Task instructions: Please copy out every line of the records below word for word, leaving the pictures out of your answer.

<<<<

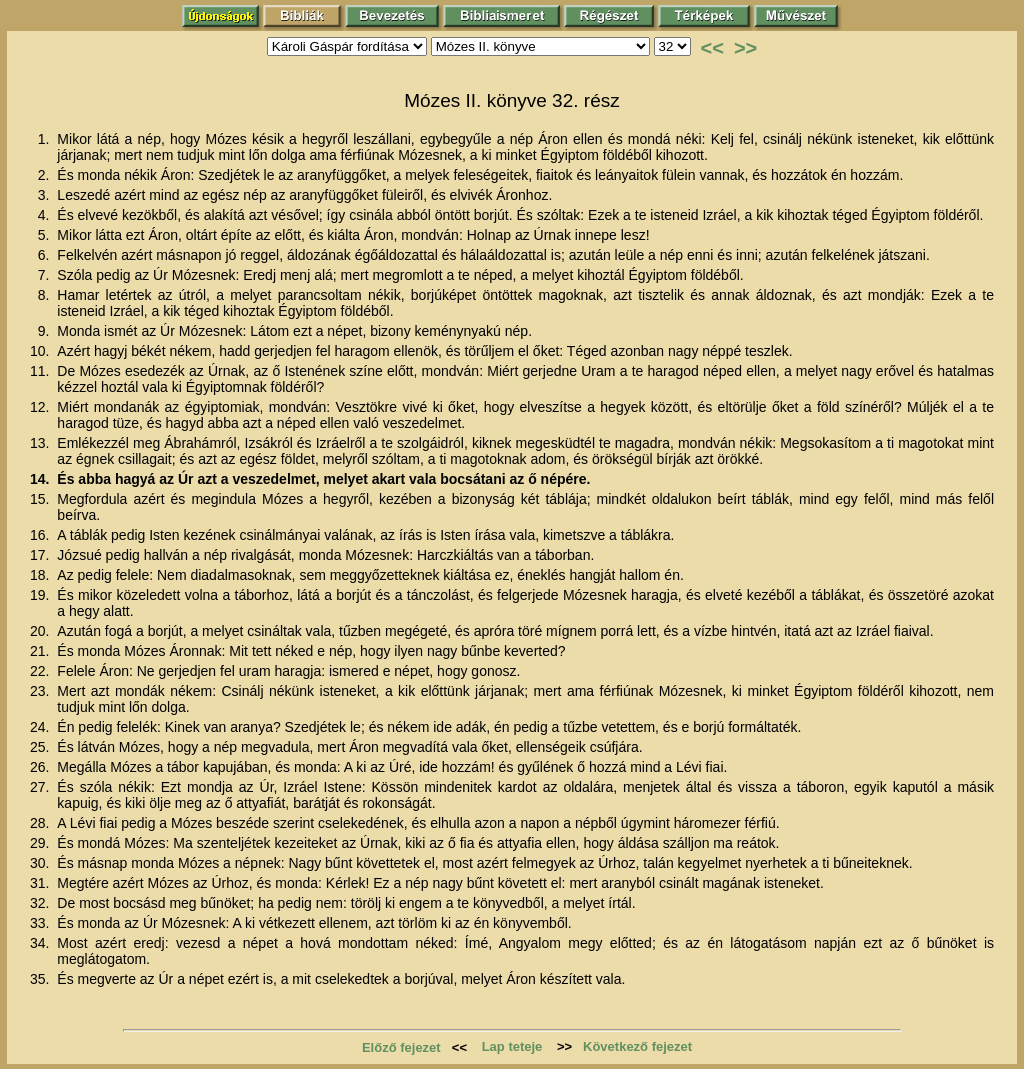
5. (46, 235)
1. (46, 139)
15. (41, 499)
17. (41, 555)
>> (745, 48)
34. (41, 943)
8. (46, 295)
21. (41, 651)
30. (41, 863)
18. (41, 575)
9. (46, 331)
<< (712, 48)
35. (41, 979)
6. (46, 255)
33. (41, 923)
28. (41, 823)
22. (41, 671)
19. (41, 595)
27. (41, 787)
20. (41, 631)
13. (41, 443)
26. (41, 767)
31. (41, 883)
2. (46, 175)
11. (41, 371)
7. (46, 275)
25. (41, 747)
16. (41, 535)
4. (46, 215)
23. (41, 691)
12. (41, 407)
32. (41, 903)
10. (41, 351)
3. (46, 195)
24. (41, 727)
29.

>>>>

The answer:
5. (46, 235)
1. (46, 139)
15. (41, 499)
17. (41, 555)
>> (745, 48)
34. (41, 943)
8. (46, 295)
21. (41, 651)
30. (41, 863)
18. (41, 575)
9. (46, 331)
<< (712, 48)
35. (41, 979)
6. (46, 255)
33. (41, 923)
28. (41, 823)
22. (41, 671)
19. (41, 595)
27. (41, 787)
20. (41, 631)
13. (41, 443)
26. (41, 767)
31. (41, 883)
2. (46, 175)
11. (41, 371)
7. (46, 275)
25. (41, 747)
16. (41, 535)
4. (46, 215)
23. (41, 691)
12. (41, 407)
32. (41, 903)
10. (41, 351)
3. (46, 195)
24. (41, 727)
29.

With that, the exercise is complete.